Copy out the review of China Miéville's This Census-Taker below in full, word for word.

* **Document excerpt**:
· · · · · · ·

In an eerily apocalyptic landscape, a boy flees from family trauma: the extraordinary new tale from a master of the fantastic
Any story that, on its very first page, redefines its protagonist from third to first person, flips forward in time to offer a view of him from elsewhere, makes a subtle alteration of tense, and announces that the character’s age in the story is a matter of speculation even to the older self doing the narrating, is going to be a story about perception, whatever else it is. It is going to be about seeing, as well as about the things seen. China Miéville’s extraordinary new book begins with a screaming child running down a mountain to tell anyone who’ll listen that his mother has killed his father. Or is it that his father has killed his mother? Somebody has killed somebody, anyway; but the faces at each end of the horrible action seem to be troublingly unfixed in place. From the title onward, with its implied question about who it is that is saying “this”, the rules of the book’s little world are subject to disturbing fluctuation. Though only a novella, This Census-Taker bends, flexes and manipulates invention on a scale that would keep a more conventional imagination occupied for hundreds of pages.

· · · · · · ·

* **Data**:
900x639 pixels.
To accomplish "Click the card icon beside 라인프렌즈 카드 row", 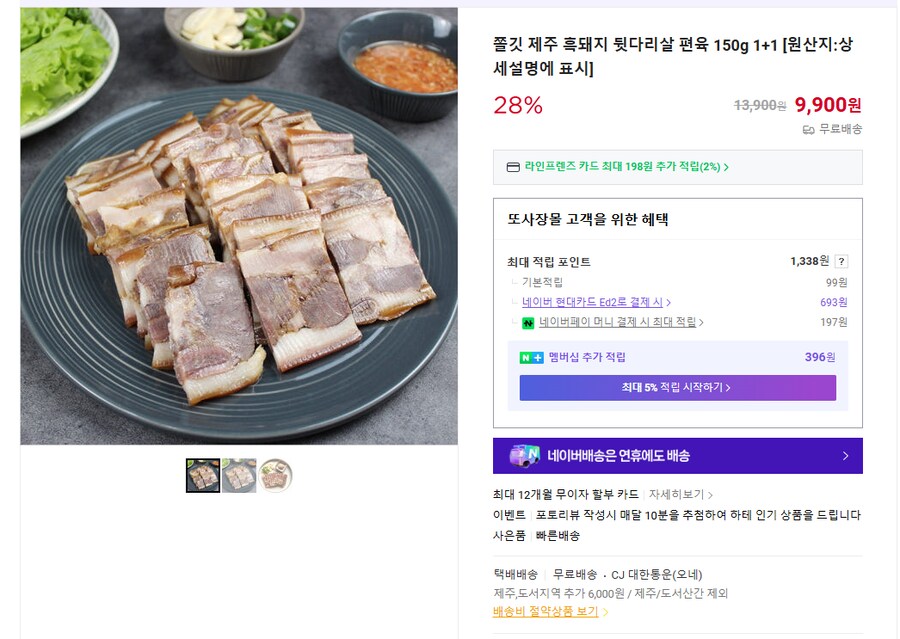I will tap(512, 166).
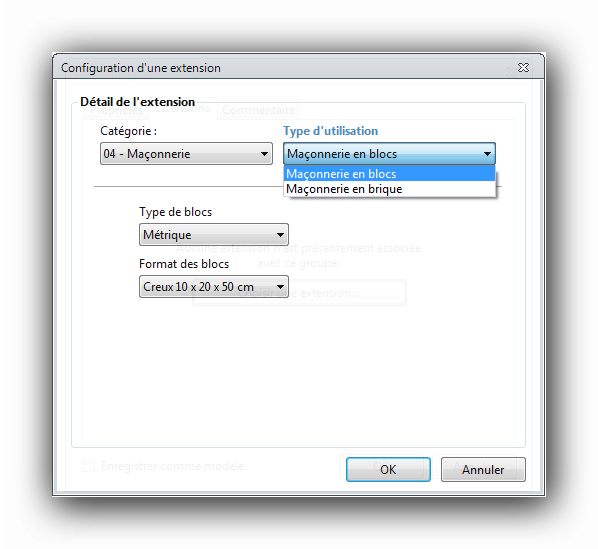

· · · · · · ·

* **The reply**:
In an eerily apocalyptic landscape, a boy flees from family trauma: the extraordinary new tale from a master of the fantastic
Any story that, on its very first page, redefines its protagonist from third to first person, flips forward in time to offer a view of him from elsewhere, makes a subtle alteration of tense, and announces that the character’s age in the story is a matter of speculation even to the older self doing the narrating, is going to be a story about perception, whatever else it is. It is going to be about seeing, as well as about the things seen. China Miéville’s extraordinary new book begins with a screaming child running down a mountain to tell anyone who’ll listen that his mother has killed his father. Or is it that his father has killed his mother? Somebody has killed somebody, anyway; but the faces at each end of the horrible action seem to be troublingly unfixed in place. From the title onward, with its implied question about who it is that is saying “this”, the rules of the book’s little world are subject to disturbing fluctuation. Though only a novella, This Census-Taker bends, flexes and manipulates invention on a scale that would keep a more conventional imagination occupied for hundreds of pages.